In 2003, Lukies co-founded Monitise. In 2006, he was recognised as a Technology Pioneer by the World Economic Forum.

== Biography ==
Lukies was born to Robert Lukies and Melanie Harris. He studied at Bishop's Stortford College in Bishop's Stortford, Hertfordshire. At age 16, he left school to play rugby for teams including Middlesex U21s, Saracens U21s, London Irish U21s, ACT U21s, Bishop's Stortford and Upper Clapton.

He worked for sports hospitality company ICM, before co-founding start-up Epolitix.

In 2003, Lukies founded Monitise (then Mchex) with Steve Atkinson. They wanted to link banks and mobile operators, letting consumers manage their finances or make payments directly from their mobile. Prior to this, Lukies was a co-founder of epolitix.com.
In June 2007 he led the company's demerger from Morse and listing on the LSE's AIM market.

In January 2014, Lukies was appointed as a Business Ambassador for the financial services industry by the British Government.

In June 2014, Lukies appointed Elizabeth Buse as his co-CEO.

In June 2014, Lukies was appointed a CBE for services to mobile banking and charity. In August 2014, he was appointed as Non-Executive Chairman of fintech industry body, Innovate Finance. In March 2015, Lukies stepped down as co-Chief Executive of Monitise after undertaking a strategic review of the company.

In January 2014, Alastair was appointed as a Business Ambassador to the Prime Minister for the financial services industry by the UK Government, and remained so until 2019 when he moved across to join the Prime Minister's Business Council.

In September 2015, Alastair was part of the founding team of Motive Partners, an investment firm based in London and New York focused on investing in and building the next generation of financial technology.

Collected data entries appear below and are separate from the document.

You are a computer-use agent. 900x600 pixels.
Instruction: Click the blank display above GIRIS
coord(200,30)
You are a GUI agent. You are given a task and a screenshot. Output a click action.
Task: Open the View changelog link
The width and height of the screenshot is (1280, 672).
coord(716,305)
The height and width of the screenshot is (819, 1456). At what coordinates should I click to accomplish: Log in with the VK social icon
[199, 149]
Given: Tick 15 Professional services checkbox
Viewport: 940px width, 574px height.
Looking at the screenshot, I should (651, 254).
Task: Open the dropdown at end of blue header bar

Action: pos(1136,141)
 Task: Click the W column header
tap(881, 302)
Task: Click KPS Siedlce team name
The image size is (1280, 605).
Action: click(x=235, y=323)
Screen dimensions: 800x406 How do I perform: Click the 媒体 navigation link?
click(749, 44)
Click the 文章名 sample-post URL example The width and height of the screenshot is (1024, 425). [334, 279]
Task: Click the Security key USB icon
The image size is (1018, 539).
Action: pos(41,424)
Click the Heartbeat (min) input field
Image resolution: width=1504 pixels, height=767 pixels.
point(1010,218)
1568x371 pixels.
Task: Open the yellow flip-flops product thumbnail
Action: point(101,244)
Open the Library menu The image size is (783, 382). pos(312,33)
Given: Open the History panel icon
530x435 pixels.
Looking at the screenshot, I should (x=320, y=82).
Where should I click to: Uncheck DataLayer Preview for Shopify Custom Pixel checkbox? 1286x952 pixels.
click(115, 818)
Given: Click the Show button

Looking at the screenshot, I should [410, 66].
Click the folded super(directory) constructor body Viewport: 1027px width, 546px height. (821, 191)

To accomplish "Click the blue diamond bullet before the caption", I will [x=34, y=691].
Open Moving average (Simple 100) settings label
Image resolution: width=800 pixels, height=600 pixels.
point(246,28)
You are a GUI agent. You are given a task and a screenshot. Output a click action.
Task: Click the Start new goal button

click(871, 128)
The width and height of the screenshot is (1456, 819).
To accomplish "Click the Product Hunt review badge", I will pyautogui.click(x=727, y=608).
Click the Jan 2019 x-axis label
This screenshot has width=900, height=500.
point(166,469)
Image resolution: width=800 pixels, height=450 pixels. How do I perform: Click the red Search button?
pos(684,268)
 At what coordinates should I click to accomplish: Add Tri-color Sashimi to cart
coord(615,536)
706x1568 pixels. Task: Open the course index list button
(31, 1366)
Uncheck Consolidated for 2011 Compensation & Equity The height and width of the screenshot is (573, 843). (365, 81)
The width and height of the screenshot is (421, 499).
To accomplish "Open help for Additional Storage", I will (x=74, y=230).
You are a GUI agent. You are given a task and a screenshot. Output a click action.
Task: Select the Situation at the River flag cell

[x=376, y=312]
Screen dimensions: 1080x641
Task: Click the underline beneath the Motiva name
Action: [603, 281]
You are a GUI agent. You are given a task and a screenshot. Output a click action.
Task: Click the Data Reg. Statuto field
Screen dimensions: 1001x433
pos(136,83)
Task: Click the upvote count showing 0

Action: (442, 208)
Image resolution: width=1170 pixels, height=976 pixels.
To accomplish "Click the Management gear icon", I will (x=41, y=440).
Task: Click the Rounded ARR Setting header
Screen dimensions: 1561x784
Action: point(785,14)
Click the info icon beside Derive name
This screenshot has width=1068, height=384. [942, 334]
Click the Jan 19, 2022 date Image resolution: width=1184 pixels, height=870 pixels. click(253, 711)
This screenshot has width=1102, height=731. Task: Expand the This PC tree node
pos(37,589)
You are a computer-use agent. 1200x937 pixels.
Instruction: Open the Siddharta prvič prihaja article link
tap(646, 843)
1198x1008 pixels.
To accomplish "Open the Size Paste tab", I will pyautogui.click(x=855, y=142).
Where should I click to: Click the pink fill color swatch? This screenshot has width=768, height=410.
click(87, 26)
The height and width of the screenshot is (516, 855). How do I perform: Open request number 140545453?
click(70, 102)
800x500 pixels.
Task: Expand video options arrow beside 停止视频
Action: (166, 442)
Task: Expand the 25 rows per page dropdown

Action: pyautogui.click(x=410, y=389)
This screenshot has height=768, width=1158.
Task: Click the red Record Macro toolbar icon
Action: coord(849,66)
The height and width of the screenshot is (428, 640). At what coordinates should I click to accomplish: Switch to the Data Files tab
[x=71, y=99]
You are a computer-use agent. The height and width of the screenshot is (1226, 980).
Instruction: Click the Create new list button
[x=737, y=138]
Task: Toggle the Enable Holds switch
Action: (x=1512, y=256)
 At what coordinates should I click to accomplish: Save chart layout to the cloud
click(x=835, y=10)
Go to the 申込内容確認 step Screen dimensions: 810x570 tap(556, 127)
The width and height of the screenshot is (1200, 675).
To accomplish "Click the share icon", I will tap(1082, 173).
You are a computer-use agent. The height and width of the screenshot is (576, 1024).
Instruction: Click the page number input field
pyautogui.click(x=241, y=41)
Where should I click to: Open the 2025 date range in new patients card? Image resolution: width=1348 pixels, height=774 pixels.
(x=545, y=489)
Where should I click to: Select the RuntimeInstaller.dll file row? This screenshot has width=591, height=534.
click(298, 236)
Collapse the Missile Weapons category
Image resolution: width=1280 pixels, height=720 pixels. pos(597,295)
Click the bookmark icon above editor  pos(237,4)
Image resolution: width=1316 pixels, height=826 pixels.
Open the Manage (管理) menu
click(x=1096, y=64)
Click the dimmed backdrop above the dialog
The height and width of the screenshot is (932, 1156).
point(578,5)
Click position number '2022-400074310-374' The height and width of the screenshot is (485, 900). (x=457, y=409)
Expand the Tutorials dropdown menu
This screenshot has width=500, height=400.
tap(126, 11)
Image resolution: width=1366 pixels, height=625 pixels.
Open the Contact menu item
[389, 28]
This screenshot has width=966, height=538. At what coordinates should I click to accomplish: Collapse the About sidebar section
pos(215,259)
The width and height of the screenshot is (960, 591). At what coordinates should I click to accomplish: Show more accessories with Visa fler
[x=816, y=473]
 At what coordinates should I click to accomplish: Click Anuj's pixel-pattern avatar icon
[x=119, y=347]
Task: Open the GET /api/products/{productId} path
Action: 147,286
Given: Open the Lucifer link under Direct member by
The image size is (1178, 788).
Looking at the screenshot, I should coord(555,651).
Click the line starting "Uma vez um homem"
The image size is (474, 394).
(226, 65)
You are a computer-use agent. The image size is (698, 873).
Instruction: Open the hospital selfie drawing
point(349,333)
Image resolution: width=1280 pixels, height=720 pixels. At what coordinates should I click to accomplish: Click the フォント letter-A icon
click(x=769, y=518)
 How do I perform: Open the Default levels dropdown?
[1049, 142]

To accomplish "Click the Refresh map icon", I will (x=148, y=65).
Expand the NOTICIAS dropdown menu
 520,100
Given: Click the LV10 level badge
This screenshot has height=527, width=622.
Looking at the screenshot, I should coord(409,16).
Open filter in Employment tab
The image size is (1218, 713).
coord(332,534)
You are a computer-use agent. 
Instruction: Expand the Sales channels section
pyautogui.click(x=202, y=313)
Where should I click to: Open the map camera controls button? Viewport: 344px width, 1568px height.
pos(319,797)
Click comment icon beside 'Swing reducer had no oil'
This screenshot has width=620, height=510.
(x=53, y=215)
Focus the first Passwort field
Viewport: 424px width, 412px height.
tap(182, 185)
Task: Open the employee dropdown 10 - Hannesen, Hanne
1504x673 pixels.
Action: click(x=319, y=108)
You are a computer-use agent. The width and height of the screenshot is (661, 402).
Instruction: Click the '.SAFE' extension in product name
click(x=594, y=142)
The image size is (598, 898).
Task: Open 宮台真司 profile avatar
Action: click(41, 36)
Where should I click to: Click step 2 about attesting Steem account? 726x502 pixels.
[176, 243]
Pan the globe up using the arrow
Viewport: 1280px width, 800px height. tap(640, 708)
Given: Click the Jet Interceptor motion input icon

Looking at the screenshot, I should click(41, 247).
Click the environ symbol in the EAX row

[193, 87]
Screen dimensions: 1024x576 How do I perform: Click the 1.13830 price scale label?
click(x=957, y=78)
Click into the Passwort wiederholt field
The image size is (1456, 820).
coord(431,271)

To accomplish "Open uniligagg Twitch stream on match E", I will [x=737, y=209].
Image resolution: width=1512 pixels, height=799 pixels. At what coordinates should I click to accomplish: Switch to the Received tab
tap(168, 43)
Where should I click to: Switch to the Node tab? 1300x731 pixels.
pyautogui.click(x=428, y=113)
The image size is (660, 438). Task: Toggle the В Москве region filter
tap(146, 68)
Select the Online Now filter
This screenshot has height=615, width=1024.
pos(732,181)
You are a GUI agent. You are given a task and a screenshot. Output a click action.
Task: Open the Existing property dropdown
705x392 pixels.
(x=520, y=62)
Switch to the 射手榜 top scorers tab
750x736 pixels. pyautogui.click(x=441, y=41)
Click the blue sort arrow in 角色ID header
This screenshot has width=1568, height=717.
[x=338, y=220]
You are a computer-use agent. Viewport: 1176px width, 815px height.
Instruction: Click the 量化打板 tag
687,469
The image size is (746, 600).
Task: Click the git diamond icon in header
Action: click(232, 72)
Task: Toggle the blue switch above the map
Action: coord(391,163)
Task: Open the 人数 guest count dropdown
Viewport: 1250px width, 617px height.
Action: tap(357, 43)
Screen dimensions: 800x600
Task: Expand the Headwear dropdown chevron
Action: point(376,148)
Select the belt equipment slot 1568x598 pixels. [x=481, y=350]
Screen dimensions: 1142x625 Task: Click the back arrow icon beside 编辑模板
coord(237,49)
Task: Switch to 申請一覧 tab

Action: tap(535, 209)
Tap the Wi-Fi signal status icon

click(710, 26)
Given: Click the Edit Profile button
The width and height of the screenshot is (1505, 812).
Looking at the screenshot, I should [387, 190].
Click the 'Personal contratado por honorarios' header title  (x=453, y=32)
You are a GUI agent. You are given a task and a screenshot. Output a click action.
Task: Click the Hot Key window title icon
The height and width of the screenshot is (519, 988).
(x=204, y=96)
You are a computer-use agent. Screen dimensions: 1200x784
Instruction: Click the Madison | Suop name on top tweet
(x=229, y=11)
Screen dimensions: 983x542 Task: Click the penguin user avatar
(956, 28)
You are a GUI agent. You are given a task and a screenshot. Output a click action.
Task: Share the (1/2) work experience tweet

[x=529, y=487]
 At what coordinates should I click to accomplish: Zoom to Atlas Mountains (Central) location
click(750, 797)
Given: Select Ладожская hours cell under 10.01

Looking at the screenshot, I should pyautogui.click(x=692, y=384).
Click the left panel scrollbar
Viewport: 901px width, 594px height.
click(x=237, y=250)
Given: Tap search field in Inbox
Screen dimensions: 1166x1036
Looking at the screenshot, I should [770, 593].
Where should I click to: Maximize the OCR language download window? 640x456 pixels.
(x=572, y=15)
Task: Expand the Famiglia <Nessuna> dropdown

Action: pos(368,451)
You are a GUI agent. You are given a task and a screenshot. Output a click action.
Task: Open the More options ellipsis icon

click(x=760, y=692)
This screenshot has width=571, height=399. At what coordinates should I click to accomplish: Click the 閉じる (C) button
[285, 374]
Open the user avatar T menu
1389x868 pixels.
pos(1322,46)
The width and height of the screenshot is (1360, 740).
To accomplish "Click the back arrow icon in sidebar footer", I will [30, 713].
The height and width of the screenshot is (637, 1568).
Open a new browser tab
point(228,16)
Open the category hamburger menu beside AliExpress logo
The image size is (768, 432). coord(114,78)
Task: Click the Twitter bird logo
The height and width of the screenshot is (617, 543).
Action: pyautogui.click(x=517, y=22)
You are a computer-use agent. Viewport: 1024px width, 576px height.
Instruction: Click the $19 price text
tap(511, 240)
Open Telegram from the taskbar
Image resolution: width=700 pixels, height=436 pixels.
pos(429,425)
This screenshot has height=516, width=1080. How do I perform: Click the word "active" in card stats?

Alastair remains the vice-chairman of the Global Advisory Council at Motive Partners, alongside John Thompson (chairman, Microsoft) and Larry Summers (Former Secretary of the US Treasury).

Alastair is Founder & CEO of Pollinate International.  Pollinate was created in 2017 to turn the tide for the world's largest and most complex financial services institutions. Working with banks and their legacy platforms, Pollinate helps launch new services that reinvent the payments and financial services sector.

Alastair is Chair of the Fintech Alliance, a government backed multifaceted digital engagement platform launched in 2019 which aims to bring the global FinTech ecosystem together in one easily accessible digital marketplace.